Security researchers at IBM have discovered a potentially serious vulnerability in a communications module made by Thales for IoT devices. Millions of devices could be impacted, but the vendor released a patch six months ago.
The flaw, tracked as CVE-2020-15858, was discovered in September 2019 and it was patched in February 2020. It was initially identified in Thales’ Cinterion EHS8 M2M module, which enables secure 3G and 4G communications in IoT devices, but it was later also found to impact ten other modules in the same product line.
The impacted modules are present in millions of IoT products, including ones used in the medical, telecom, energy and automotive industries.
The vulnerability is related to the fact that the product runs Java code that can include information such as encryption keys, passwords and certificates. An attacker who has access to the targeted IoT device can exploit the vulnerability to bypass security mechanisms and gain access to this information, which can then be used to take control of a device or access the network housing it. In some cases, remote exploitation is possible via the communication capabilities provided by the module itself, IBM said.

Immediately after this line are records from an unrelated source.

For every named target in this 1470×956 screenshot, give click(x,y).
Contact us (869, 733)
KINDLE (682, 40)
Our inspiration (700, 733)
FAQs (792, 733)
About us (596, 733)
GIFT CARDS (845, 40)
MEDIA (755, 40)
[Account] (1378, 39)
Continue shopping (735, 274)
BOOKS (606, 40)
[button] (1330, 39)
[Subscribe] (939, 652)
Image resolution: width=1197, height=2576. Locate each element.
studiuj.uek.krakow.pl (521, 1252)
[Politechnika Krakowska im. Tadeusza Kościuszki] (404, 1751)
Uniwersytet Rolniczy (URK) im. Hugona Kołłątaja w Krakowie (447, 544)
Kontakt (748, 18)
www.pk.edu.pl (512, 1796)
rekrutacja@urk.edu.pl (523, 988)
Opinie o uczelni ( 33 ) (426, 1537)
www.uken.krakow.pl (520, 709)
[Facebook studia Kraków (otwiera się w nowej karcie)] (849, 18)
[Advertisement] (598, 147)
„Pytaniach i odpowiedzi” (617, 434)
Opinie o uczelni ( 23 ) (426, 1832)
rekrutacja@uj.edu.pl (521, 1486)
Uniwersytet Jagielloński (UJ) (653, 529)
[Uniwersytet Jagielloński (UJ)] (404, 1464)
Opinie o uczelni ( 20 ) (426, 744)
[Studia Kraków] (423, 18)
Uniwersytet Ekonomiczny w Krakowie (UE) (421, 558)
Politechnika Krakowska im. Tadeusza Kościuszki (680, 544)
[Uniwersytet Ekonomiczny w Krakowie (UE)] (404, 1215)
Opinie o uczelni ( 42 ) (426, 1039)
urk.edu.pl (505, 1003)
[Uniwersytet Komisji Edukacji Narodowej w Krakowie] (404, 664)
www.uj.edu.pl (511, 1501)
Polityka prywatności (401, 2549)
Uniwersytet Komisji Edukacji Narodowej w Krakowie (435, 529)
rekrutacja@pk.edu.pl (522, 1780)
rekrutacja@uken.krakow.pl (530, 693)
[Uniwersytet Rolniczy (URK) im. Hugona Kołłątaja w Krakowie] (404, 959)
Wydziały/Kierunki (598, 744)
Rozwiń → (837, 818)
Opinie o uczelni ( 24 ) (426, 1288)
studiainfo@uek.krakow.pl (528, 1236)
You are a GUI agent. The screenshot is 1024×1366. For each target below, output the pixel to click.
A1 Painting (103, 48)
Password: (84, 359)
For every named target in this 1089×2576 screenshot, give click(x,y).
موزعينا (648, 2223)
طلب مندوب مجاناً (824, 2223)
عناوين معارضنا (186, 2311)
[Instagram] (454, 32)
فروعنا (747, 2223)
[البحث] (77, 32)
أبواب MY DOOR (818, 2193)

The impact of an attack depends on what the targeted IoT device is used for. An attacker could, for example, target medical devices and manipulate readings or even tamper with the treatment delivered by the device (e.g. insulin pumps).
Another theoretical attack scenario described by IBM targets the energy and utilities sector. An attacker could hack smart meters and manipulate readings, which can lead to smaller or larger electricity bills.
“With access to a large group of these devices through a control network, a malicious actor could also shut down meters for an entire city, causing wide-reaching blackouts that require individual repair visits, or, even worse, damage to the grid itself,” IBM said in a blog post.
While a patch has been available for months, the company pointed out that it may not be an easy task to roll it out to some products, such as medical devices or industrial control systems (ICS). The patch can be delivered either via an update conducted over a USB connection or over the air, depending on the device’s capabilities.